WHAT THIS TASK INVOLVES. Pick each line containing "label" out of the records.
WORKING DATA Start Marker
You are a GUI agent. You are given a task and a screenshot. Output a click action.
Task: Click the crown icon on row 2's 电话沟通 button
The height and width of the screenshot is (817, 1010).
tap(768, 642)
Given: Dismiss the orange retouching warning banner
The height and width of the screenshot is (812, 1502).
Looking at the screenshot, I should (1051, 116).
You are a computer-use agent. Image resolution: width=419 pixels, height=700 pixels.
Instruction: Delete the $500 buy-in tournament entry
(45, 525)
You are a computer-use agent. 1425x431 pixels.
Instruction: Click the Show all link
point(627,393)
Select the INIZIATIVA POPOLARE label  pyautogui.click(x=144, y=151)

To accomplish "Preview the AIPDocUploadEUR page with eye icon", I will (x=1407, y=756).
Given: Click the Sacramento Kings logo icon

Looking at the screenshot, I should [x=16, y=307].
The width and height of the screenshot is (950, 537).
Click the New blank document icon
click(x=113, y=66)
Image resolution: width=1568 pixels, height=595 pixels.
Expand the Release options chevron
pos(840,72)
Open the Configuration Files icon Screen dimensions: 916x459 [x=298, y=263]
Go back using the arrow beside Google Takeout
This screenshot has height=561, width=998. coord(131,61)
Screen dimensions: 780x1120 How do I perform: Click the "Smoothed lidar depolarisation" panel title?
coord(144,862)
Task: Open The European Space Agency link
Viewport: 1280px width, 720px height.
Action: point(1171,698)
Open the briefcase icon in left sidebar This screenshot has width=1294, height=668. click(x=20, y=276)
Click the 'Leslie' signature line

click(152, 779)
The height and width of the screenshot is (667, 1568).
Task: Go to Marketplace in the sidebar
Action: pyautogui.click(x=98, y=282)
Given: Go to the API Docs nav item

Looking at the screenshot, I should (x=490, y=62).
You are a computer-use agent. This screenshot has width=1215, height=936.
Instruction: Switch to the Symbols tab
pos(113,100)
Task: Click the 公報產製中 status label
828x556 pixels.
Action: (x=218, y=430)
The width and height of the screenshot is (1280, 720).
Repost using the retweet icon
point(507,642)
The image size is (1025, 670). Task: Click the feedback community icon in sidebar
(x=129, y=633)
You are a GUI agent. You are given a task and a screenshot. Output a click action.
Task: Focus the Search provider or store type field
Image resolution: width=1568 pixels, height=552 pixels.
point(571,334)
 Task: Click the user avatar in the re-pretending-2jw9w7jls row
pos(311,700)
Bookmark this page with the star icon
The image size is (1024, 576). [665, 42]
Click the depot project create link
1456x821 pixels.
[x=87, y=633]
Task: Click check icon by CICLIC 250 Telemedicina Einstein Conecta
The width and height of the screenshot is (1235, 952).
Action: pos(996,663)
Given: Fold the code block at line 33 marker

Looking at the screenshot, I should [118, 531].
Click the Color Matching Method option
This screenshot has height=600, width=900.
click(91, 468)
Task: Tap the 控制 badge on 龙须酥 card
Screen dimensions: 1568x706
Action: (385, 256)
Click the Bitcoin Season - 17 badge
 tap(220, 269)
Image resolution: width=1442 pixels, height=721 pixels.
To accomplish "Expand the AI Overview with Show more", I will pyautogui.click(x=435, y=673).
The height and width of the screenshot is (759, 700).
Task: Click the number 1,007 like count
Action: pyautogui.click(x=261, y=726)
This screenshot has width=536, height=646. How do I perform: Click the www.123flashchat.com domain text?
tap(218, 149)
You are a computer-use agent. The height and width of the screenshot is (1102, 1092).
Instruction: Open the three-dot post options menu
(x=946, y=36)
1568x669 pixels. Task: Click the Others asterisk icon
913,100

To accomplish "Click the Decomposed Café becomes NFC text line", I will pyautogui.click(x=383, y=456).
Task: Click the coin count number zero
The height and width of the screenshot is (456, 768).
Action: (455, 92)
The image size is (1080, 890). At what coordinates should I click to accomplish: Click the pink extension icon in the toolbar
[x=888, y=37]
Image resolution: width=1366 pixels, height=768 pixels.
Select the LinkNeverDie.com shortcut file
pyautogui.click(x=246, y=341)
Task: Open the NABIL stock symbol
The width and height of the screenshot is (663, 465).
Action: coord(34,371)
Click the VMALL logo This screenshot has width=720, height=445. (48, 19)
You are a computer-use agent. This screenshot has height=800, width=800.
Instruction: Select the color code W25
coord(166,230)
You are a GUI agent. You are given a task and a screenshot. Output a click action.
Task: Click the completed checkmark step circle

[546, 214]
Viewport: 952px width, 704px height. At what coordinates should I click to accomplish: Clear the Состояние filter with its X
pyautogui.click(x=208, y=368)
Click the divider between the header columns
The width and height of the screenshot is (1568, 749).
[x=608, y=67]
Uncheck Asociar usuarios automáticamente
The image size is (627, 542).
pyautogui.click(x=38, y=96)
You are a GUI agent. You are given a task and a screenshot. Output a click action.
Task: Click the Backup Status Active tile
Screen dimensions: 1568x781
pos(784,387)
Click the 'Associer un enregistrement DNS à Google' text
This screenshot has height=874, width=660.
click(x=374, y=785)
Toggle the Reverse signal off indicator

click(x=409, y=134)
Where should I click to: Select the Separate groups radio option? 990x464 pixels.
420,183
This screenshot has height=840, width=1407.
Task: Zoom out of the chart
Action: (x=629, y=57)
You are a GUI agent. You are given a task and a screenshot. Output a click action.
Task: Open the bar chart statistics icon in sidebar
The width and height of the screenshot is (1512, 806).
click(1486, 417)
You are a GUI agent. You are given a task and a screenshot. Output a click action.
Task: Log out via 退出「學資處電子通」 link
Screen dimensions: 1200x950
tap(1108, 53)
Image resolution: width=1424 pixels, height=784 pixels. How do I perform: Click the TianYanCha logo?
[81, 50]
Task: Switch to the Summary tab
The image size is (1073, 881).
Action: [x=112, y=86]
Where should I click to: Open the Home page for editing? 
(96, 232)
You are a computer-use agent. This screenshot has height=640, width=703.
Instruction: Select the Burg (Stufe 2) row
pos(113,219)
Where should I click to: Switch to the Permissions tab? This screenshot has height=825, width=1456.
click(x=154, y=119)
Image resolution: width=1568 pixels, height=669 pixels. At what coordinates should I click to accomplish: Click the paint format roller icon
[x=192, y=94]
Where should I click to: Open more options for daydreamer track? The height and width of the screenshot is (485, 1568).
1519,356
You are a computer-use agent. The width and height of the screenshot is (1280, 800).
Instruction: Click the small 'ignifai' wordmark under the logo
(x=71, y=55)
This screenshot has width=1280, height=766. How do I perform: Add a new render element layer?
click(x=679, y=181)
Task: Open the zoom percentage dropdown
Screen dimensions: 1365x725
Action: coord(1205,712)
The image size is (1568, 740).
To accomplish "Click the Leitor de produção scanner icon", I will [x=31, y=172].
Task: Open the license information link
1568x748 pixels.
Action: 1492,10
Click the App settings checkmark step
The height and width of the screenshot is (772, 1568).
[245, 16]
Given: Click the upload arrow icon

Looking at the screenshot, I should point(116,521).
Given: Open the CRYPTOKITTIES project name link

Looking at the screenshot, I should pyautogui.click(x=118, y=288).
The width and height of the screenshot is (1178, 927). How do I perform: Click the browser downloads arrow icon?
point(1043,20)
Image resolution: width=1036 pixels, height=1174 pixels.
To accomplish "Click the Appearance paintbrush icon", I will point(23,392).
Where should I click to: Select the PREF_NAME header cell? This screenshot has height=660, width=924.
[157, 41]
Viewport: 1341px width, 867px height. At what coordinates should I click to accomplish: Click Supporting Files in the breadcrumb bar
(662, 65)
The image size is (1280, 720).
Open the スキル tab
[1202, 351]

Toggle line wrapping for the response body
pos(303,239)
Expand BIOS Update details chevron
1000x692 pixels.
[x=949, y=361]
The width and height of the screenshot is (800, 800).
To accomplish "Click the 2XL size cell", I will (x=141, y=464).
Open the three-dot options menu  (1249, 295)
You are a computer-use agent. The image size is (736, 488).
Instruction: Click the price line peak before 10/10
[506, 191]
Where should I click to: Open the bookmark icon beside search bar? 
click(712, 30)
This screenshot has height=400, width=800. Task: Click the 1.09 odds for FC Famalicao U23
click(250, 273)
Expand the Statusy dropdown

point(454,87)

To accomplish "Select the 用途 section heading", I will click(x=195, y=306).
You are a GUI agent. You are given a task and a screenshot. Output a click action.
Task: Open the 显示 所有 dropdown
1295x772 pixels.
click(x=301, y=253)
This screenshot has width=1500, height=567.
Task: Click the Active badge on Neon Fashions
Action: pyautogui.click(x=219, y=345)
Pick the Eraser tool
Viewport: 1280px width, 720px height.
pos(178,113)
WORKING DATA End Marker
SOLUTION TO THIS PROBLEM.
Select the INIZIATIVA POPOLARE label  pyautogui.click(x=144, y=151)
Task: Click the 公報產製中 status label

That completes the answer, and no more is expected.